City of Greater Bendigo Catchment management incentive The City of Greater Bendigo established an environmental grant scheme to provide incorporated groups and organisations with access to small amounts of funds to carry out environmental works (generally up to $3000 per group administered over a 12 month funding period). The scheme aimed to address catchment management issues, while achieving the specific aims of community groups.
Cooloola Shire Council (Queensland) Land conservation rebate In 1990, the Cooloola Shire Council (Queensland) began offering a rate rebate to landholders addressing land degradation and conservation values on their properties. Unlike a number of other councils, the Cooloola scheme also incorporates a farm forestry rebate. The scheme is subsidised by an environmental levy, acknowledging the community benefits that are associated with improved management of natural resources. On offer are rate rebates up to 50 per cent, with the size of the rebate proportional to the amount of land that is covered by a conservation or farm forestry agreement. At the end of 1999, the scheme covered 368 hectares of private land (Bushcare 1999; Cooloola Shire Council 1998).
Melton Shire Council in Victoria Weed control rebate Melton Shire Council in Victoria implemented a rates rebate scheme to control weeds, pest animals and land degradation in general (Bushcare 1999). It has been estimated that 95 per cent of landholders within the targeted areas have participated in the scheme (McLeod 1997).
City of Greater Bendigo (in partnership with the DNRE) Dryland salinity control rebate The City of Greater Bendigo (in partnership with the DNRE) introduced an incentive scheme in 1994 to address dryland salinity. The scheme offered a rebate to landholders that planted trees and perennial pastures on areas of high recharge. The scheme provided a 100 per cent rebate on rates for one year if perennial pastures were planted and ten years for trees. The scheme received a good response for only the first two years. The Council now believes that the scheme did not offer a large enough incentive, was restrictive in its application and could have been better promoted. The scheme is currently under review by the Council (Sheenan pers comm.).

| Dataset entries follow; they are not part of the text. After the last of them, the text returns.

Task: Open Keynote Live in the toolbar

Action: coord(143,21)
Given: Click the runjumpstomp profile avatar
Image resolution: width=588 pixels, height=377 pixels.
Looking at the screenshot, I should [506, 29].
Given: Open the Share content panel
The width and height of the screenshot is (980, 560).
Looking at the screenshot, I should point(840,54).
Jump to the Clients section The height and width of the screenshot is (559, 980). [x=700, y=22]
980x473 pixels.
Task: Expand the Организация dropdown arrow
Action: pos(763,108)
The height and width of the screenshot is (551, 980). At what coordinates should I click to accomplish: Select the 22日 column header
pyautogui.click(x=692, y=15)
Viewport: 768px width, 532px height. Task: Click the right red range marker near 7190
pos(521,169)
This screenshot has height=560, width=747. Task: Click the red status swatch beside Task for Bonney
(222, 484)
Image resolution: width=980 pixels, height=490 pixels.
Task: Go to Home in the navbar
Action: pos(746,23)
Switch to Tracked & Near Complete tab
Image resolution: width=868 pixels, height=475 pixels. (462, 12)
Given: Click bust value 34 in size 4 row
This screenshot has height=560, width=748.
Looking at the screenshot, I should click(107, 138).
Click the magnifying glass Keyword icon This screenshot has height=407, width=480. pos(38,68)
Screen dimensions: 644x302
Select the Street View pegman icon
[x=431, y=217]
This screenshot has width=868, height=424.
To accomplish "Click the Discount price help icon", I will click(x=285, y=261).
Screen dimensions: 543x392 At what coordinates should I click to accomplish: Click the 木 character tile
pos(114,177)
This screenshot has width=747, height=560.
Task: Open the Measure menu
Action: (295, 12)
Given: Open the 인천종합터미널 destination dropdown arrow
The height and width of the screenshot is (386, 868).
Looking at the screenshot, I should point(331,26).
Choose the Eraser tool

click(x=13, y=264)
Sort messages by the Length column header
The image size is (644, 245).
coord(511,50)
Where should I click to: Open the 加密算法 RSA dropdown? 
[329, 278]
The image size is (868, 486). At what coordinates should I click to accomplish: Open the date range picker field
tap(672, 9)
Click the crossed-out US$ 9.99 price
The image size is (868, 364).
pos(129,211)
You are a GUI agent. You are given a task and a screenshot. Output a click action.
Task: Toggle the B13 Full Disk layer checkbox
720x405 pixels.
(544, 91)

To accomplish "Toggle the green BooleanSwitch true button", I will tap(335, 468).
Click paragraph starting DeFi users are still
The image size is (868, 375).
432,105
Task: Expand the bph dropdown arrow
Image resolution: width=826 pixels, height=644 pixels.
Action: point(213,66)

Michael Mobbs is the Off-grid guy. Michael has lived in a house with energy and water bills less than $300 a year for 20 years in the centre of Sydney. He designs, consults and doodles with off-grid projects; www.sustainablehouse.com.au

                                                                                                                                                

 

 

 

Comments

3 Responses to “Bathurst Burr: Mobbs’ magnum opus on sustainable councils and development”

  • J Parker says:

    I work in local government as an ESD Officer. The quote about government staff not updating their knowledge is very true.
    I work to decrease stormwater pollution plus many other aspects of ESD. For years I have had to battle the engineers and other members of the drainage team to get them to work with me to reduce stormwater pollution. But they are stubborn, don’t care, have been here for years and refused to be educated. It’s infuriating and should not be allowed.

  • Hi, Liam, thank you for the feedback; makes the late night candle-burning worthwhile. We’re all lucky to have TFE as an accessible forum for ideas, feedback and keeping in touch. Michael

  • Liam Fitzgerald says:

    Beautiful essay
    Maybe council amalgamations will force councils to catch up.

    Designing for aircraft noise in Marrickville is a ridiculous process.